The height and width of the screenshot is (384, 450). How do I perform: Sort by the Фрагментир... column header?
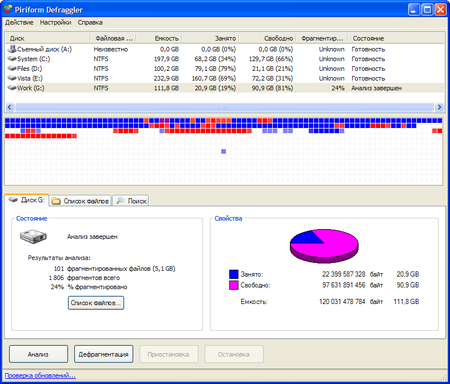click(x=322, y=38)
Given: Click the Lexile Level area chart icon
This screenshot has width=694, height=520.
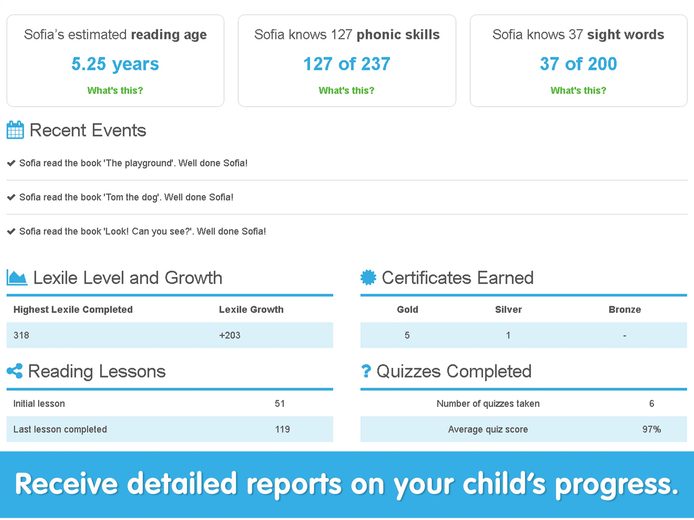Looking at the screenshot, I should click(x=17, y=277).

● Description of the task:
Please output the material above unchanged, apart from removing the pictures.

● Response for this exercise:
The height and width of the screenshot is (384, 450). How do I perform: Sort by the Фрагментир... column header?
click(x=322, y=38)
Given: Click the Lexile Level area chart icon
This screenshot has width=694, height=520.
Looking at the screenshot, I should click(x=17, y=277).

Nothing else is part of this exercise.